What's Broken with Identity Management?
Published 03/25/2024
Originally published by Oasis Security.
Written by Danny Brickman, Co-founder & CEO, Oasis Security.
Identity management is a critical component of enterprise security. Identities are the key construct through which we control how authorized entities (individuals, software or devices) can access data and perform actions. Historically, human identities have the primary focus of identity access management. While human identities remain strategically important, shifts in infrastructure and workload architecture have driven the exponential growth of non-human identities, completely changing the identity landscape and opening up new challenges.
Non-human identities bring new security challenges
The shift to hybrid multi-cloud, microservices architectures and agile development has fueled the exponential growth of non-human identities, such as service accounts, principal accounts, IAM roles, secrets, tokens, keys, etc., which now outnumber human identities by 10-50x, opening a massive attack surface. With more and more business processes in the future being automated via AI-workflows and accessed by AI-powered services, this trend is likely to accelerate even more.
The security risks of unmanaged NHIs are further compounded by the fact that, on average, there are 5x more highly privileged NHIs than there are humans and that with NHIs organization can’t leverage biometrics or other forms of secondary verification. Oasis research with organizations that don’t have an NHI management enterprise strategy shows a rapidly growing attack surface with numerous toxic combination vulnerabilities.
It is not surprising to see an increase in the number of cyber attacks that involve exploitation of NHIs:
- 38TB of data accidentally exposed by Microsoft AI researchers
- Okta says hackers stole customer access tokens from support unit
- Slack employee tokens stolen, GitHub repository breached
- CircleCI incident report for January 4, 2023 security incident
Given their pivotal role, securing NHIs has consequently become a critical objective with high stakes, as a breached NHI could easily lead to data exfiltration and compromised business operations.
The security stack doesn’t address Non-Human Identity Management
The scale and dynamic nature of NHIs poses complex operational challenges that existing security solutions, such as IAM, PAM, CSPM, IAG, Secret Manager, aren’t designed to address.
- IAM and PAM solutions focus on human identities and “break-glass" accounts used by humans.
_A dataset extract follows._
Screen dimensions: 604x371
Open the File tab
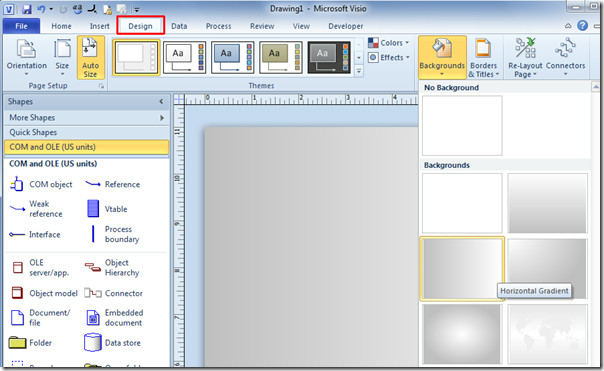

They are designed around a centralized management model where identities are provisioned and managed by a central team and are associated with an identifiable individual with the ability to leverage MFA.
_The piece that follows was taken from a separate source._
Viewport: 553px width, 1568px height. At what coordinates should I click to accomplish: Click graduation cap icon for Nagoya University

- Secret Managers focus on vaulting of secrets, but are not identity-aware. Consequently, they lack the knowledge of ownership, usage, permissions and accessed resources. As a result, they can be used effectively to implement security policies or to automate processes like secret rotation.
- CSPMs are focused on cloud - not all NHIs live in the cloud - and take an infrastructure-first vs. identity-first approach. While CSPMs can show certain posture issues, they won't help to actually remediate the threat. As a result issues will just continue to pile up to the never ending list that the security team needs to take care of, with no solution or fix.
Non-human identities are deeply ingrained into operational systems and software. Lack of holistic visibility with relevant contextual information and control over their lifecycle could mean significant downtime for business critical applications when reacting to a threat or even during regular maintenance operations.